Perhaps the review's most significant outcome has been the creation of a new regulator, the Oil and Gas Authority (OGA). To help maximise economic recovery (MER) from the remaining North Sea oil reserves, the regulator has been empowered to force operators to disclose their plans and then act in a co-operative and collegial way with adjacent operators. These powers would extend to removing drilling licences from operators.

This conjures up a mental image of operators shedding their padded jackets and their hard hats to take part in a soiree where they all share plans, seismic data, drilling equipment, rigs and pipe lines. It won't happen. It is an oil pipe dream. Why?

First, the Wood Review's recommendations were prepared on the actions deemed necessary to save the industry when oil was at $114 a barrel and not $65 a barrel. This was based on outdated forecast data from Oil and Gas UK and the DECC dating back to 2012. More importantly, it failed to seek the views of lawyers who might just have an opinion on the legal implications of the regulator interfering in the commercial decision-making of the oil companies they represent. It even failed to define what it meant by MER yet produced a report on it.

Secondly, the oil industry does not disclose commercially sensitive information to its competitors. In these times of marginal or negative returns in the North Sea it is wishful thinking to believe that the oil leopards will change their spots. It is much more likely that they will be stalking their prey with a view to takeover, or overstating the value of their assets in the hope of attracting a bid from a naive foreign national oil company.

Thirdly, in granting the industry 50 per cent relief from the impending cost of decommissioning without tying that concession to a requirement to stay the course and recoup every viable barrel of oil from ageing fields, the UK Government has been at best cavalier with public money and at worst irresponsible; it is now difficult to cajole or pressurise the tier one companies to operate in the way suggested by the Oil and Gas Authority.

Fourth, is this body really something new? The North Sea industry has, under the direction of Oil and Gas UK, failed to establish efficiencies in its operations through long-established committees such as PILOT, as evidenced by OGA's war cry to the industry to seek those self-same operational efficiencies.

Fifthly, OGA is an expensive remedy with its chairman and directors being paid eye-watering salaries that have been justified as being necessary to attract the right personnel. Surely that argument can equally apply to any worker in the North Sea. And if contractor rates are being slashed and the working conditions of offshore personnel unilaterally changed, the sight of a good-sized coterie of well-paid managers lording it over the industry will be viewed negatively by offshore workers.

Finally, the OGA is sponsored by the DECC. Is it simply yet another committee comprised in essence of staff who in a previous existence would have been in charge of sections within DECC? Is the OGA a prime example of a body attempting to prevent HRM's North Sea Oil Titanic from sinking by rearranging the DECC Chairs?

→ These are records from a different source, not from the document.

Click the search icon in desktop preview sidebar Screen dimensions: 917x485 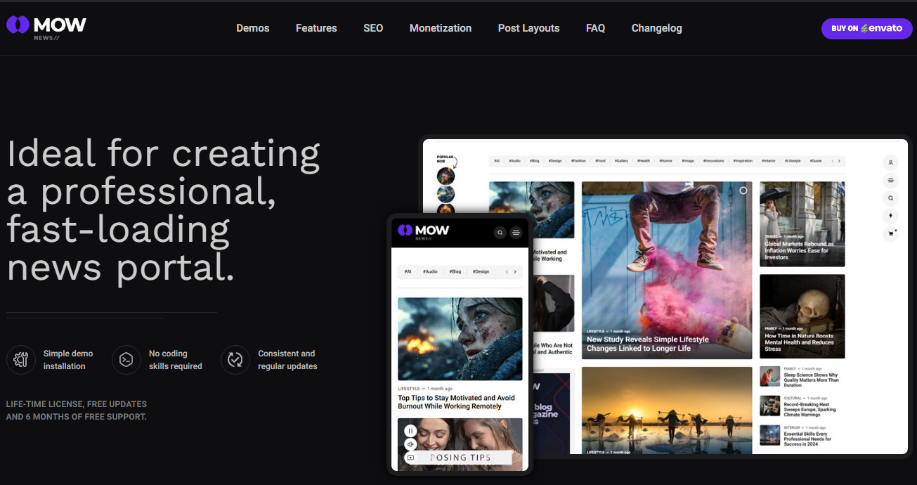[890, 198]
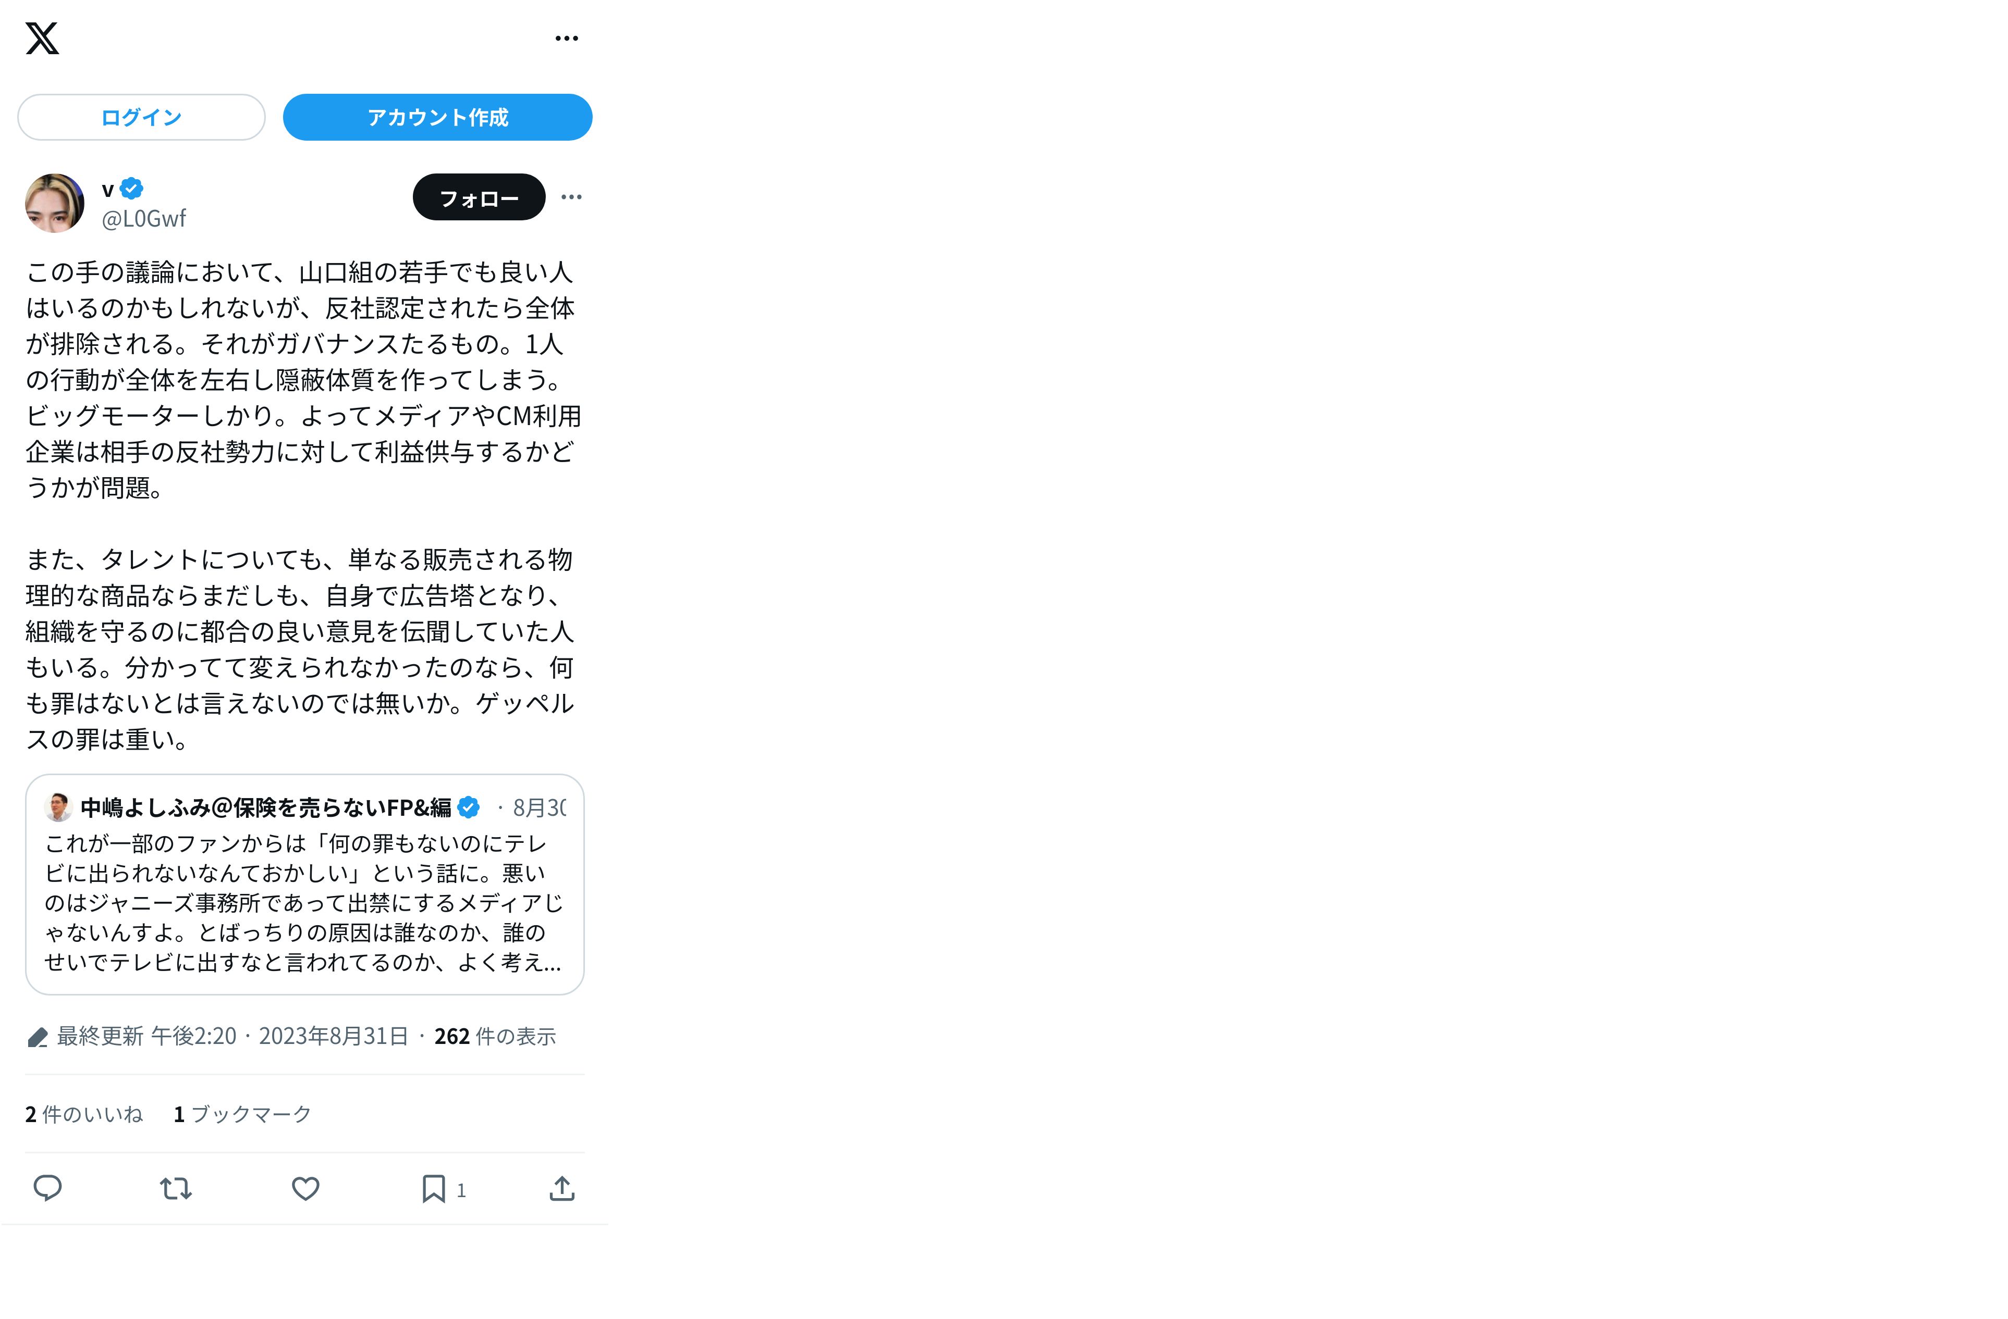Screen dimensions: 2008x1319
Task: Toggle the heart like icon
Action: tap(305, 1188)
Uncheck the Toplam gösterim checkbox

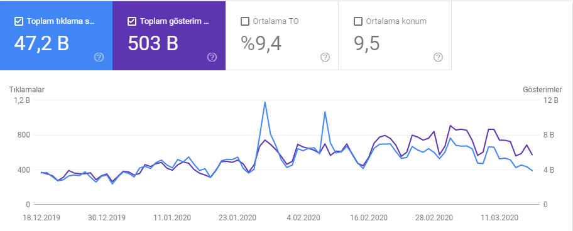click(x=132, y=21)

What is the alternative to Wood and OGA? Rather than paying lip service to the devolution of powers to Holyrood, the one vital step that should take is the clear handover of control to the Scottish Parliament of all economic activity that takes place on Scottish land and on Scottish offshore regions. Such a move could yet secure the future of the North Sea oil industry and hold back the decommissioning phase.

Alex Russell is Professor of Petroleum Accounting and

Peter Strachan is Professor of Energy Policy, both at Robert Gordon University.